Hybrid propulsion solutions and their impact on emissions have also reached the great attention of scholars [33]. Last but not least, it should be mentioned that the accurate measurement of the gas composition has also assisted to improve the models and better setting up their parameters [34, 35].

The goal of this study is the evaluation of the consumed fuel and emitted NOx as one of the most harmful components of GHG in sea waves in comparison with calm water. To define the problem, it should be noted that ships are mostly navigating in sea waves rather than in the calm water. A ship and its propulsion system in the calm water are in the steady condition, whereas, in sea waves, their performances are dominated by wave oscillations. In these circumstances, engine torque and speed fluctuate in response to the ship's motion, which in turn enforce the engine’s subsystems’ performances to behave oscillatory. The above literature review reveals that the problem of GHG emission in sea waves has not been addressed by them. Therefore, the investigation of NOx as one of the main elements of GHG in sea waves under the control strategy of constant engine speed (as usual practice) seems to be necessary, and it is the main objective of this study. This problem is related to several areas of research such as ship motion, propeller hydrodynamic performances in waves, engine, and subsystem performances in waves. On that basis, the simplification for the modelling of whole systems is inevitable. Here, to study the impact of sea waves on the ship emissions, when the engine is equipped with a conventional speed governor, first a mathematical model is developed in which the dynamic of the hull, propeller and engine in wave conditions is combined with the control strategy of the constant rotational speed of the engine. The mathematical model allows us to evaluate the consumed fuel as well as NOx as an important part of GHG. In the second stage of the study, a computer code is developed in MATLAB-SIMULINK for simulation purposes. Thirdly, this model is simulated for a selected ship in two regular waves and compared to the calm water conditions. In the fourth stage, a comparative analysis is conducted, where the system performances for calm and wave conditions are compared. The results show a radical increase of NOx in waves in comparison with the calm water when the same control strategy is applied in all conditions. The new elements and contribution of the results of the study in the related research field include describing the impact of the traditional control strategy of constant rotational speed for ships on the fuel consumption and NOx emission profile in wave conditions, as well as explaining the changing of ship NOx emission of a ship in response to the sea wave.

Methodology and modelling

Generally, to evaluate the consumed fuel and the emitted GHG of ships in waves, several dynamic systems have to be coupled. They include hull motion in waves, propeller performance in waves, diesel engine behaviour under the selected control strategy to control the fuel rate, as well as engine subsystems. Having the mathematical model, then its parameters should be selected and set up. This can be done based on the model and experimental test or manufacturers’ data. Here, the results of model tests have been used both for ship hull resistance and for propeller open water characteristics. The engine parameters have been set using the manufacturer’s data. Next, the model is coded for simulation. The simulations are conducted for two regular sea head waves and in the related calm water under three different ship speeds. The results of simulation in the time domain that include the variables of the coupled system are then used to evaluate the impact of waves and constant rotational speed control strategy on the NOx emission. The developed mathematical model enables determining the average NO emission.

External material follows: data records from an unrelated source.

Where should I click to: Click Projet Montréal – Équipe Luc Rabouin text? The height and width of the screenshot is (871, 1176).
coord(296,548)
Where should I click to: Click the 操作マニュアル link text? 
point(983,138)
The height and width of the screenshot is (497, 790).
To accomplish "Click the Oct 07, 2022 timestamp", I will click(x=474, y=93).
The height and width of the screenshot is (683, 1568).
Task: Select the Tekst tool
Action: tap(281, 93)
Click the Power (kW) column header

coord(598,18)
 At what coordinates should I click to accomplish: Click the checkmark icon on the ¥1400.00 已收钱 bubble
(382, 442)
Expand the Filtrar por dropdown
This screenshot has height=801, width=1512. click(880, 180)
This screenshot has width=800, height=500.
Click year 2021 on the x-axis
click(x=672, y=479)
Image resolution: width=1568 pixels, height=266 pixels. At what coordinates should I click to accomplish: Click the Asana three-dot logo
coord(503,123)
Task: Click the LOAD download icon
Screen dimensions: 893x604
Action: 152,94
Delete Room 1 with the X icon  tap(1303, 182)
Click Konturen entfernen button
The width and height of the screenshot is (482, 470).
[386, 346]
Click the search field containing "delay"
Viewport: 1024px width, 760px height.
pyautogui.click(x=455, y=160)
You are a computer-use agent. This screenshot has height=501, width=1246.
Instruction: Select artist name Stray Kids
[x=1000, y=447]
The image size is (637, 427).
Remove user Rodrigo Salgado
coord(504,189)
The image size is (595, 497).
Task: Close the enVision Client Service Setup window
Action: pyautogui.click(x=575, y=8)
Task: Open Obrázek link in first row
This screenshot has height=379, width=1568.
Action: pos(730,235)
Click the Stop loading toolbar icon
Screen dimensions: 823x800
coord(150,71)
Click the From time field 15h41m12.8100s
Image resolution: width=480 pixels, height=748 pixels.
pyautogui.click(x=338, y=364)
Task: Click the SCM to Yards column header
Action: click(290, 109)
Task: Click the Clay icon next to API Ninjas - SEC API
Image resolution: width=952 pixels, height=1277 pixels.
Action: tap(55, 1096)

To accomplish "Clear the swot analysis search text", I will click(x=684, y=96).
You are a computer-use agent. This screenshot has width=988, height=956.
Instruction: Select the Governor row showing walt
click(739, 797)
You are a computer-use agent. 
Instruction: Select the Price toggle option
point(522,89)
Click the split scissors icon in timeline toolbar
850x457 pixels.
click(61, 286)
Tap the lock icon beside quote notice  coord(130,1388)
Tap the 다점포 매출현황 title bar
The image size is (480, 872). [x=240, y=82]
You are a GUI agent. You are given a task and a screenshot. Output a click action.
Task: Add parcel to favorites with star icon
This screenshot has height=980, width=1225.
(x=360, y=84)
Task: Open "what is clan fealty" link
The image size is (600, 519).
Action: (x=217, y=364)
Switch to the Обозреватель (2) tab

In this section, a justification for the selected type of mathematical model of the engine has been presented, firstly. Then, a description of the subsystems is provided, and finally, the mathematical models of each subsystem are delivered.

Selecting the type of engine model

The diesel engine performances in unsteady states are usually analysed using four model types.

Engine model type A set of simple first- or second-order transfer functions, which determine output variables, mainly engine torque, average indicated pressure, or temperature, in response to the input variables (fuel rack or fuel rate) as a black box.

Engine model type 2 Mean-Value Zero-Dimension (MVZD) model in which the mean value of variables such as mass flow rate, temperature, and the fuel-to-air ratio is determined for each block of diesel engine (for example including compressor, turbine, manifolds, charge air cooler, etc.), while all cylinders are considered as a single block.

Engine model type 3 Instantaneous-Value Zero-Dimensional (IVZD) model, in comparison with MVZD, all variables are calculated instantaneously and individually for each cylinder.

Engine model type 4 Instantaneous-Value Multidimensional (IVMD) model that is similar to IVZD, while the output variables are additionally determined depending on the geometric coordinates.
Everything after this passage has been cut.